This cannot be said of some other families in this county, whose fine parks and new-built palaces are fallen under forfeitures and alienations by the misfortunes of the times and by the ruin of their masters’ fortunes in that South Sea deluge.
But I desire to throw a veil over these things as they come in my way; it is enough that we write upon them, as was written upon King Harold’s tomb at Waltham Abbey,Infelix, and let all the rest sleep among things that are the fittest to be forgotten.
From my Lord Castlemain’s, house and the rest of the fine dwellings on that side of the forest, for there are several very good houses at Wanstead, only that they seem all swallowed up in the lustre of his lordship’s palace, I say, from thence, I went south, towards the great road over that part of the forest called the Flats, where we see a very beautiful but retired and rural seat of Mr. Lethulier’s, eldest son of the late Sir John Lethulier, of Lusum, in Kent, of whose family I shall speak when I come on that side.
By this turn I came necessarily on to Stratford, where I set out. And thus having finished my first circuit, I conclude my first letter, and am,
Sir, your most humbleand obedient servant.
Whoevertravels, as I do, over England, and writes the account of his observations, will, as I noted before, always leave something, altering or undertaking by such a growing improving nation as this, or something to discover in a nation where so much is hid, sufficient to employ the pens of those that come after him, or to add by way of appendix to what he has already observed.

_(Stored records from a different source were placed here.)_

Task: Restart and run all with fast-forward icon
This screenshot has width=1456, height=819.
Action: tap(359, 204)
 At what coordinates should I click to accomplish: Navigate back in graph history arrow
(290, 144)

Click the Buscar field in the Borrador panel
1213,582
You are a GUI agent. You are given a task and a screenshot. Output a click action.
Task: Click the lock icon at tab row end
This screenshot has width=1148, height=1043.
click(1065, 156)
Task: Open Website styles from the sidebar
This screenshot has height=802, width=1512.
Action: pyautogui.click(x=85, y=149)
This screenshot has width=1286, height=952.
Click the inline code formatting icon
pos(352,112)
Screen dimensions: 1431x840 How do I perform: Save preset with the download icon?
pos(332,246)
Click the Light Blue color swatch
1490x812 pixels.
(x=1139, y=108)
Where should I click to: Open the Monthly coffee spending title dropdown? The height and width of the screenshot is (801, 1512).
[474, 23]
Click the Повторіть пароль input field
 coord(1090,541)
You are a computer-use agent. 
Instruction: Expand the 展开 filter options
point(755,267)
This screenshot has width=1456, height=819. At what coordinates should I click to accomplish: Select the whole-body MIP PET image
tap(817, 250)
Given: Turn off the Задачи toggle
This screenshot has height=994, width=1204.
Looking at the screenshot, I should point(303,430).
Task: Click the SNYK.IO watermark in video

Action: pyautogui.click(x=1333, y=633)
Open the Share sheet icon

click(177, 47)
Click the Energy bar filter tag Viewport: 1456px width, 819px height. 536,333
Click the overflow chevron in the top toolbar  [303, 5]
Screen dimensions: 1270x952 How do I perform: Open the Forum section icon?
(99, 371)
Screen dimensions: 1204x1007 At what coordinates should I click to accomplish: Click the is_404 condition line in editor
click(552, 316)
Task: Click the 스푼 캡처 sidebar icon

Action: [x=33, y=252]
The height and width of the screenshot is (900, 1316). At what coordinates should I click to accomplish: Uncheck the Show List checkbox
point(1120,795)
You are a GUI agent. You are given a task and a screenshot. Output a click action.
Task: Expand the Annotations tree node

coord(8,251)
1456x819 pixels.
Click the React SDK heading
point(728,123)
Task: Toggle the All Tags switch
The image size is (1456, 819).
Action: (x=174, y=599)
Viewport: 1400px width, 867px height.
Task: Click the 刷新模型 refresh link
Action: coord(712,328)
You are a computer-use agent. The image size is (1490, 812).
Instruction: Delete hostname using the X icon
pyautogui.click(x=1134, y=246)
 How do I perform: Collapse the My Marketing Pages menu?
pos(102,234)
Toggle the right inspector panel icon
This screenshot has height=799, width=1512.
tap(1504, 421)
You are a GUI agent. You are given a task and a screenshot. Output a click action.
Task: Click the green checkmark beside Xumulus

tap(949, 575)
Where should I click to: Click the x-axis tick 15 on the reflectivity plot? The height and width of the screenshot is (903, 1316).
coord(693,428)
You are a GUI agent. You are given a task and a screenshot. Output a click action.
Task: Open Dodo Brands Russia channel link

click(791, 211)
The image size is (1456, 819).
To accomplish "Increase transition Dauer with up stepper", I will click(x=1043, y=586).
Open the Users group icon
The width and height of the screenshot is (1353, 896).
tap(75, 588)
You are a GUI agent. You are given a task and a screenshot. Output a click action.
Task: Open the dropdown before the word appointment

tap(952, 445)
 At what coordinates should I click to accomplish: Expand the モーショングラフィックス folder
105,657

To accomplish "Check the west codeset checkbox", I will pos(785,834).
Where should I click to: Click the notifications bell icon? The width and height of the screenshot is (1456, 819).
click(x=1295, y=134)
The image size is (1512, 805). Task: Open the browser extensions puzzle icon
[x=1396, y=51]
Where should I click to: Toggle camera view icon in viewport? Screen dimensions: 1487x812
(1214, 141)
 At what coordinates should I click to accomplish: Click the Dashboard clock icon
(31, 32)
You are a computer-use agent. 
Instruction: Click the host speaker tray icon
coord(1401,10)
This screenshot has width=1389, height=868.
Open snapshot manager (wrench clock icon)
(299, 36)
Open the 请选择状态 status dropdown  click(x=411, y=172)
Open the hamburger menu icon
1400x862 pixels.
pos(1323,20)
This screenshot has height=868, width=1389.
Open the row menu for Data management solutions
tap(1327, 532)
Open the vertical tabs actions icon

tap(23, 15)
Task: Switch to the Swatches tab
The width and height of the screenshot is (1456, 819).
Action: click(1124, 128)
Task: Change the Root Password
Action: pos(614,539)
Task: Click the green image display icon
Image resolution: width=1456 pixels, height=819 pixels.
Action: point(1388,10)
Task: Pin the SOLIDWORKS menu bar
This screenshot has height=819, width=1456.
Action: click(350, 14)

This is my case with respect to the particulars which follow: (1) Since these sheets were in the press, a noble palace of Mr. Walpole’s, at present First Commissioner of the Treasury, Privy-counsellor, etc., to King George, is, as it were, risen out of the ruins of the ancient seat of the family of Walpole, at Houghton, about eight miles distant from Lynn, and on the north coast of Norfolk, near the sea.
As the house is not yet finished, and when I passed by it was but newly designed, it cannot be expected that I should be able to give a particular description of what it will be. I can do little more than mention that it appears already to be exceedingly magnificent, and suitable to the genius of the great founder.
But a friend of mine, who lives in that county, has sent me the following lines, which, as he says, are to be placed upon the building, whether on the frieze of the cornice, or over the portico, or on what part of the building, of that I am not as yet certain. The inscription is as follows, viz.:—
“H. M. P.“Fundamen ut essem DomûsIn Agro Natali Extruendæ,Robertus ille WalpoleQuem nulla nesciet Posteritas:Faxit Dues.“Postquam Maturus Annis Dominus.Diu Lætatus fuerit absolutâIncolumem tueantur Incolames.Ad Summam omnium DiemEt nati natorum et qui nascentur ab illis.Hic me Posuit.”
“H. M. P.
“Fundamen ut essem DomûsIn Agro Natali Extruendæ,Robertus ille WalpoleQuem nulla nesciet Posteritas:
Faxit Dues.
“Postquam Maturus Annis Dominus.Diu Lætatus fuerit absolutâIncolumem tueantur Incolames.Ad Summam omnium DiemEt nati natorum et qui nascentur ab illis.
Hic me Posuit.”
A second thing proper to be added here, by way of appendix, relates to what I have mentioned of the Port of London, being bounded by the Naze on the Essex shore, and the North Foreland on the Kentish shore, which some people, guided by the present usage of the Custom House, may pretend is not so, to answer such objectors. The true state of that case stands thus:
“(1) The clause taken from the Act of Parliament establishing the extent of the Port of London, and published in some of the books of rates, is this:
“‘To prevent all future differences and disputes touching the extent and limits of the Port of London, the said port is declared to extend, and be accounted from the promontory or point called the North Foreland in the Isle of Thanet, and from thence northward in a right line to the point called the Naze, beyond the Gunfleet upon the coast of Essex, and so continued westward throughout the river Thames, and the several channels, streams, and rivers falling into it, to London Bridge, saving the usual and known rights, liberties, and privileges of the ports of Sandwich and Ipswich, and either of them, and the known members thereof, and of the customers, comptrollers, searchers, and their deputies, of and within the said ports of Sandwich and Ipswich and the several creeks, harbours, and havens to them, or either of them, respectively belonging, within the counties of Kent and Essex.’
“II. Notwithstanding what is above written, the Port of London, as in use since the said order, is understood to reach no farther than Gravesend in Kent and Tilbury Point in Essex, and the ports of Rochester, Milton, and Faversham belong to the port of Sandwich.
“In like manner the ports of Harwich, Colchester, Wivenhoe, Malden, Leigh, etc., are said to be members of the port of Ipswich.”
This observation may suffice for what is needful to be said upon the same subject when I may come to speak of the port of Sandwich and its members and their privileges with respect to Rochester, Milton, Faversham, etc., in my circuit through the county of Kent.